Union Minister of State (Independent Charge) for Drinking Water and Sanitation
- In office 12 July 2011 – 13 July 2011
- Prime Minister: Manmohan Singh
- Preceded by: Ministry created
- Succeeded by: Jairam Ramesh

Union Minister of State for Home Affairs
- In office 19 January 2009 – 12 July 2011
- Prime Minister: Manmohan Singh
- Minister: P. Chidambaram
- Preceded by: Ajay Maken
- Succeeded by: Jitendra Singh

Union Minister of State for Communications and Information Technology
- In office 28 May 2009 – 19 January 2011 12 July 2011–12 July 2011 Serving with Sachin Pilot
- Prime Minister: Manmohan Singh
- Minister: A. Raja; Kapil Sibal;
- Preceded by: Jyotiraditya Scindia
- Succeeded by: Milind Deora

Member of Parliament, Lok Sabha
- In office 16 May 2009 – 16 May 2014
- Preceded by: Priya Dutt
- Succeeded by: Gajanan Kirtikar
- Constituency: Mumbai North West
- In office 16 May 2004 – 16 May 2009
- Preceded by: Kirit Somaiya
- Succeeded by: Sanjay Dina Patil
- Constituency: Mumbai North East
- In office 1998–1999
- Preceded by: Pramod Mahajan
- Succeeded by: Kirit Somaiya
- In office 1991–1996
- Preceded by: Jayawantiben Mehta
- Succeeded by: Pramod Mahajan
- In office 1984–1989
- Preceded by: Subramanian Swamy
- Succeeded by: Jayawantiben Mehta

Personal details
- Born: 5 October 1954 Ankola, Bombay State, India
- Died: 22 August 2018 (aged 63) New Delhi, Delhi, India
- Party: Indian National Congress
- Spouse: Maharookh Gurudas Kamat
- Children: Dr. Sunil Kamat

= Gurudas Kamat =

Indian politician (1954–2018)

Gurudas Kamat (5 October 1954 – 22 August 2018) was an Indian politician from the Indian National Congress (INC).

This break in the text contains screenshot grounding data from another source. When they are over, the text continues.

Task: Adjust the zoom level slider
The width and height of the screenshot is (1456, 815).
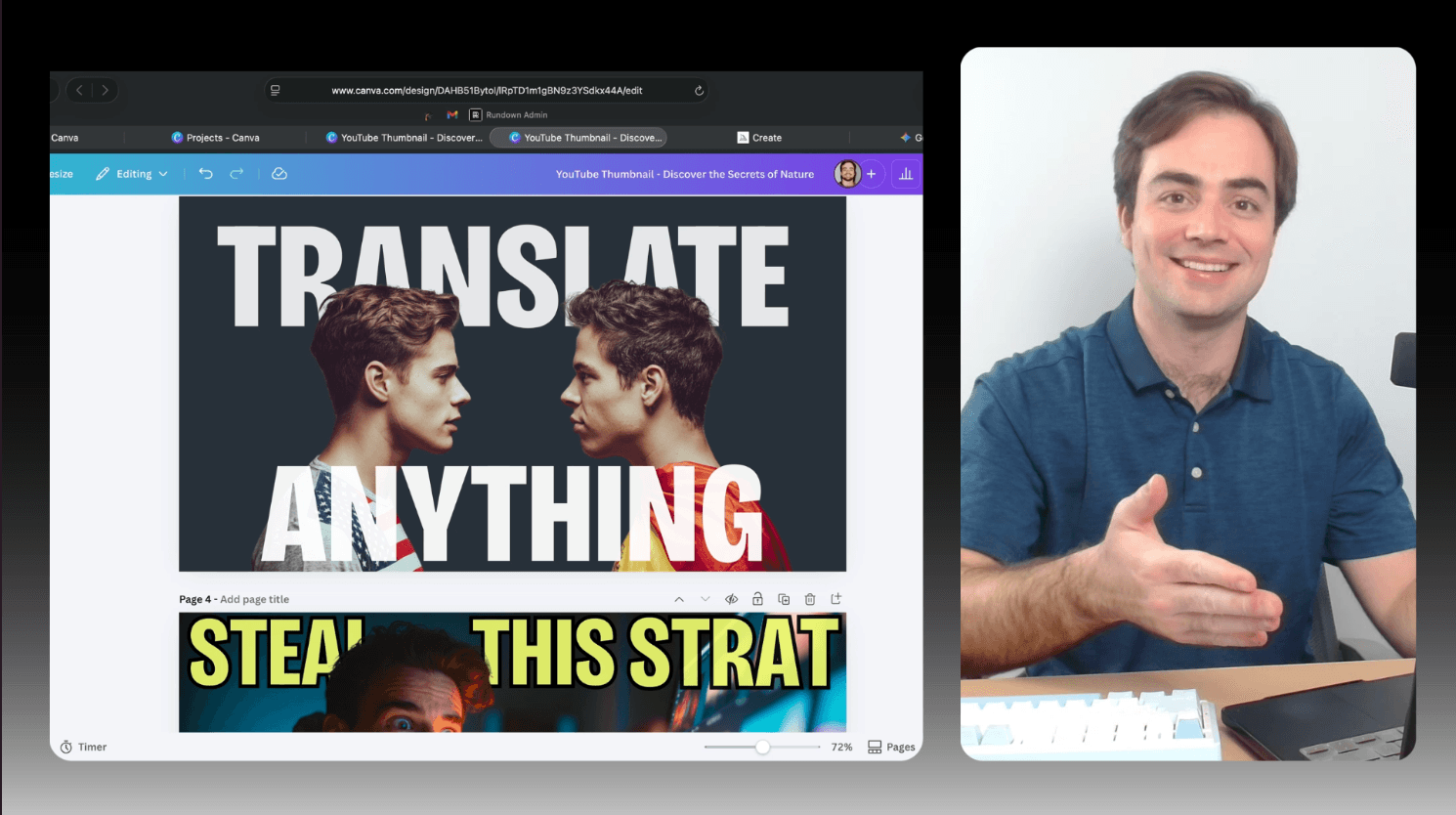Action: coord(761,747)
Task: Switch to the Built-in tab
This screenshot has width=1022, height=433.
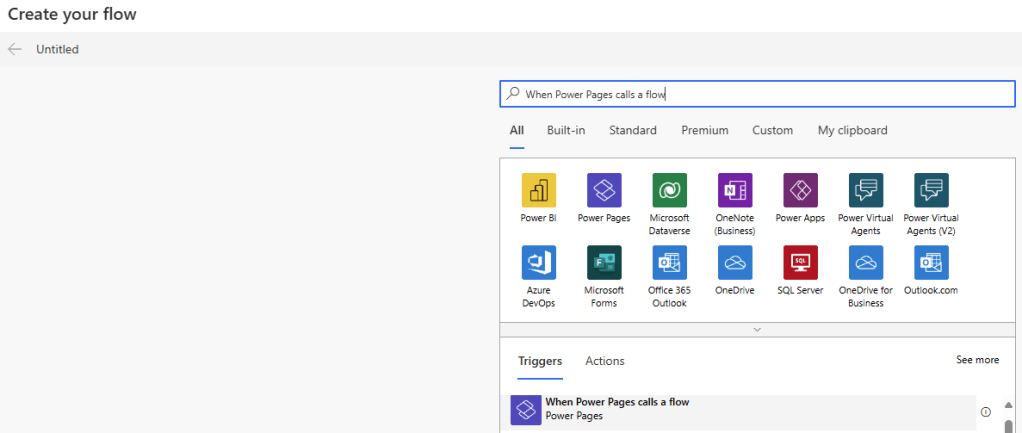Action: [566, 130]
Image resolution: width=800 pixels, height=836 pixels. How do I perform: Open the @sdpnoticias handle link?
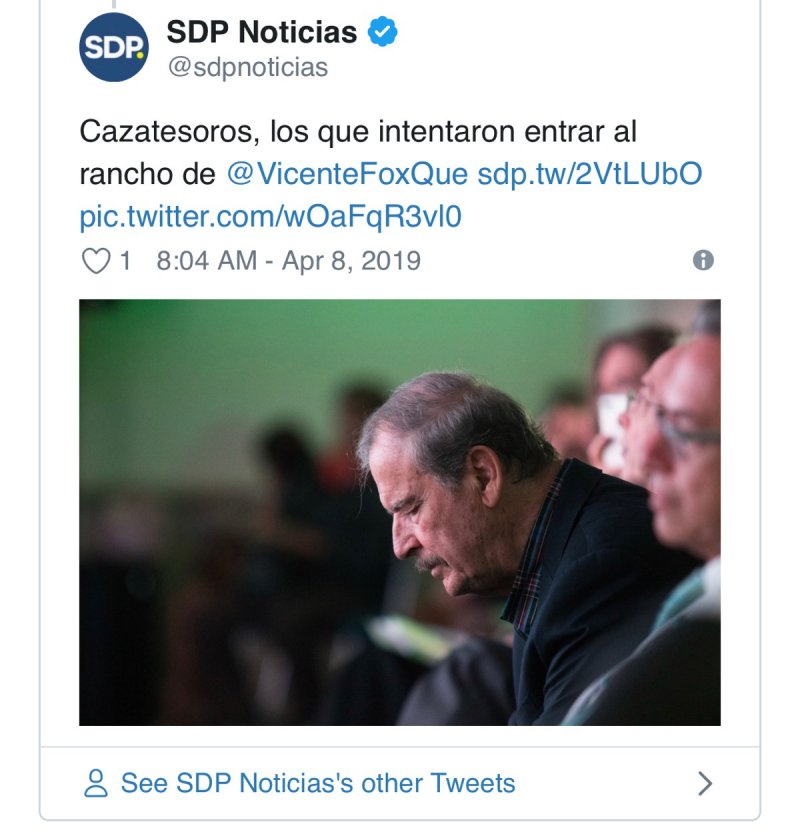[247, 67]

An advocate by profession, Kamat was a commerce graduate from R.A. Podar College, Mumbai and has a law degree from the Government Law College, Mumbai.

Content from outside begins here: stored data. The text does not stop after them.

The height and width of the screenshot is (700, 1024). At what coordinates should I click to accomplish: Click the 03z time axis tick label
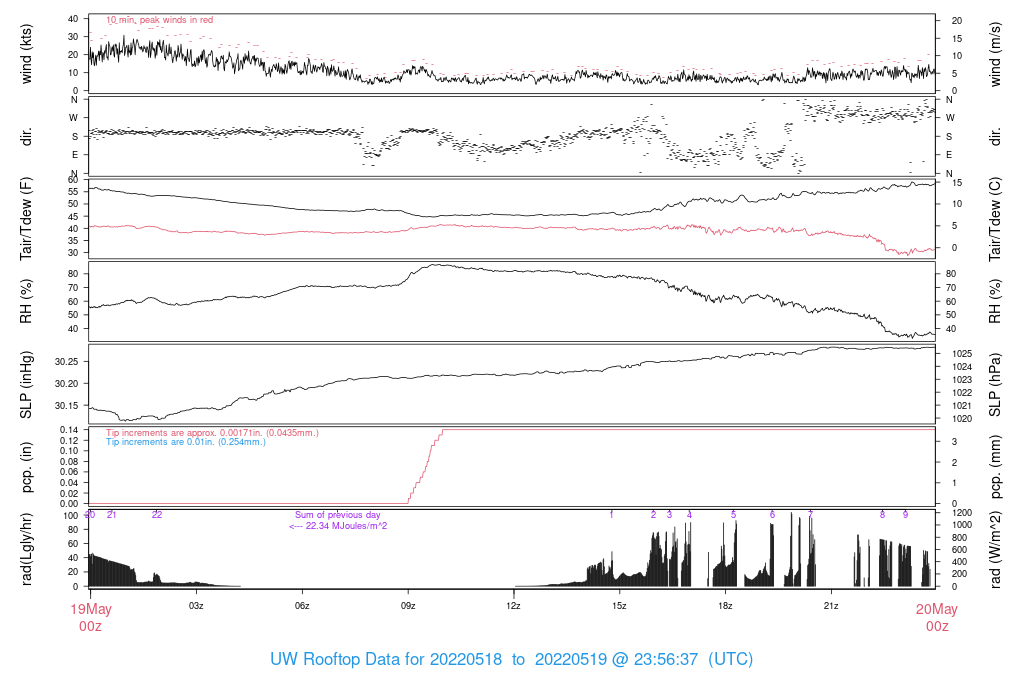196,606
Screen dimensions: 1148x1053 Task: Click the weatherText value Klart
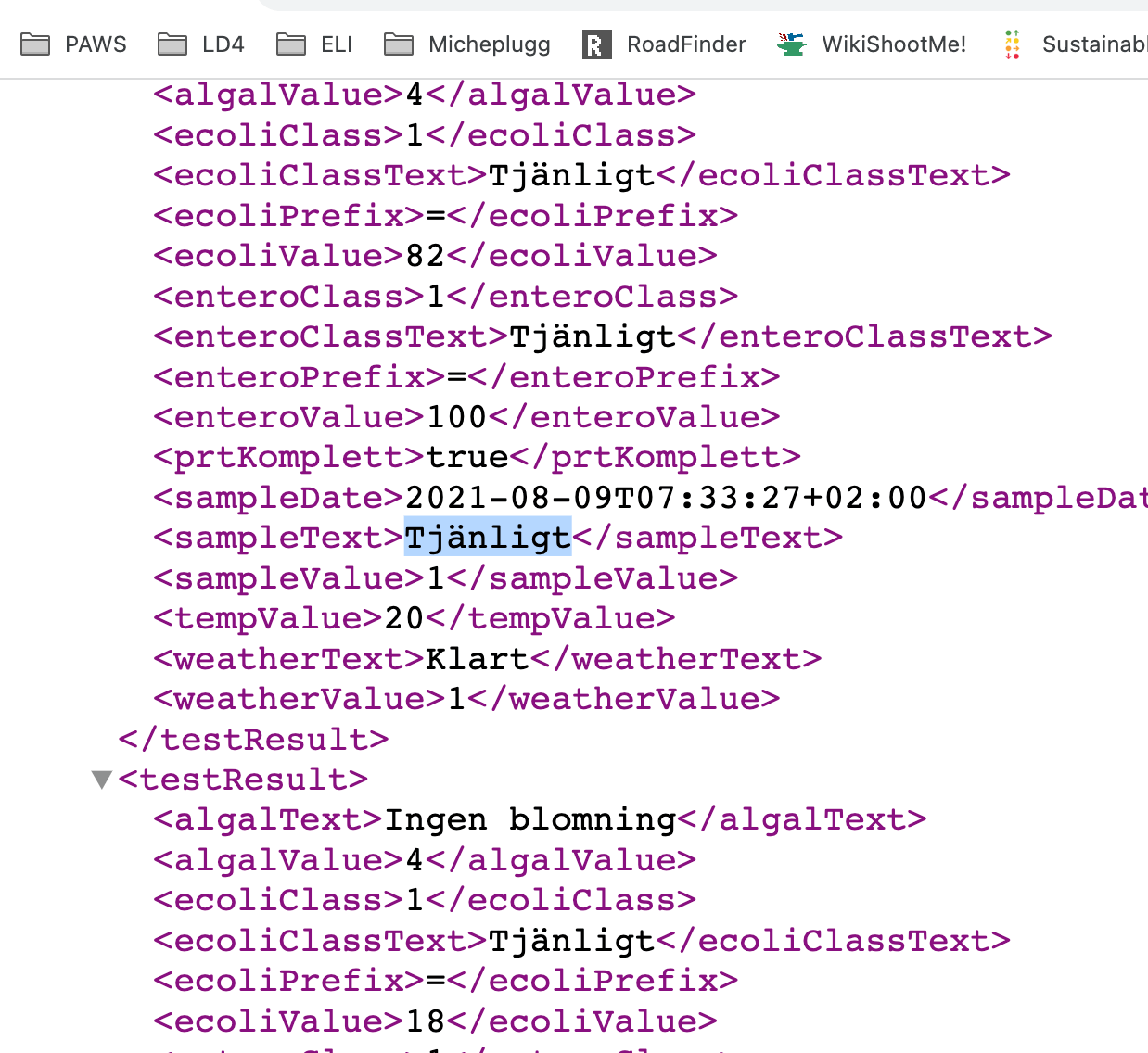(477, 659)
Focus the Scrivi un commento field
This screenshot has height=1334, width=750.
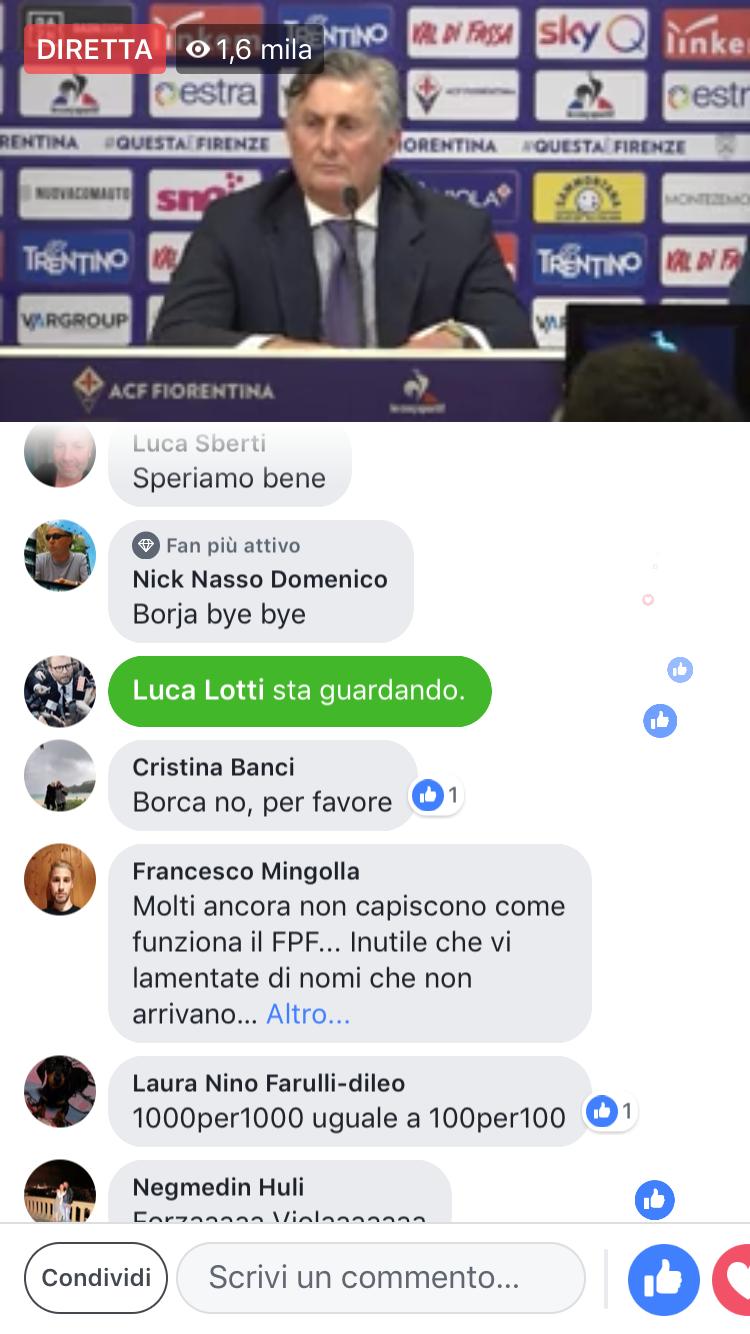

He was a Member of the Parliament for the Mumbai North West constituency of Maharashtra in 2009 and Mumbai North East constituency of Maharashtra in 1984, 1991, 1998 and 2004. He served as the Minister of State for Home Affairs with additional charge of Minister of Communications and Information Technology, Government of India during 2009 to 2011. In July 2011, he resigned as minister. In July 2013, Kamat was appointed General Secretary All India Congress Committee and given charge of Rajasthan, Gujarat, Dadra and Nagar Haveli, Daman and Diu and was also appointed a member of the Congress Working Committee, the highest decision-making body of the Indian National Congress. In 2014, he lost the Lok Sabha Election. In 2017, Kamat resigned from all positions that he held at the Indian National Congress. Despite his insistence on resignation the Party continued to acknowledge him as the General Secretary of AICC.

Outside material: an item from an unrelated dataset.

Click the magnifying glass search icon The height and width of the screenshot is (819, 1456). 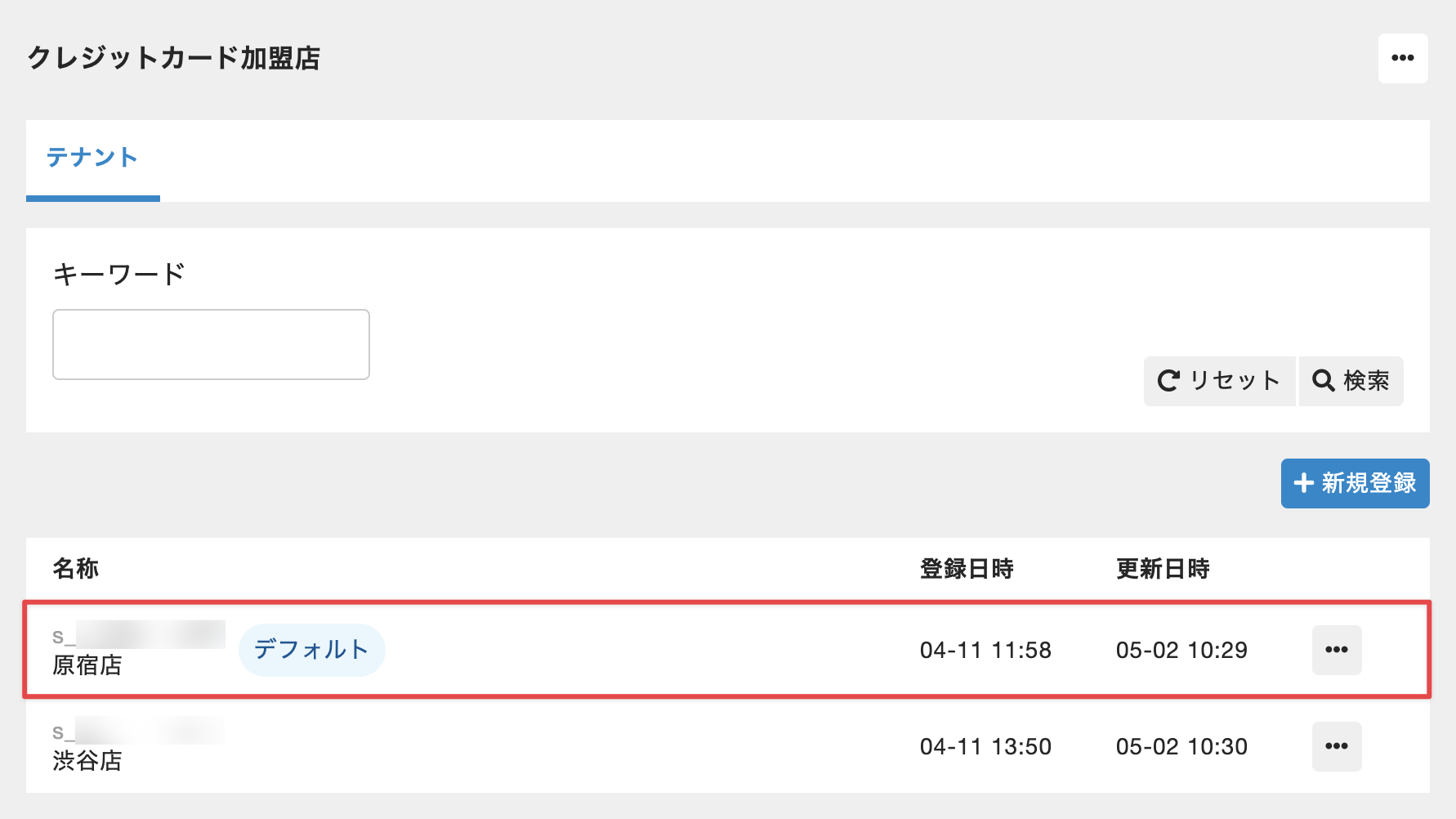pyautogui.click(x=1323, y=381)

== Early life, education and political career ==
Kamat started his political career as a student leader in 1972. In 1976, he was appointed the President of National Students' Union of India, Mumbai Unit. In 1980 he was appointed General Secretary of Maharashtra Pradesh Youth Congress; in 1984, he was appointed the President of the Maharashtra Pradesh Youth Congress; and in 1987, he was appointed the President of the Indian Youth Congress. Kamat was appointed the President of Mumbai Congress in 2003. He held the position till 2008.

In 1982, Kamat represented the Indian Youth Congress at International Convention in Bucharest, Romania. In 1986, Kamat represented International Youth Festival in Moscow and USSR. In 2003, he was a member of the four member delegation representing India at the United Nations in New York City along with Atal Bihari Vajpayee, Inder Kumar Gujral and Farooq Abdullah. Kamat represented the Prime Minister of India, Manmohan Singh, at the UN Convention at Addis Ababa, Ethiopia.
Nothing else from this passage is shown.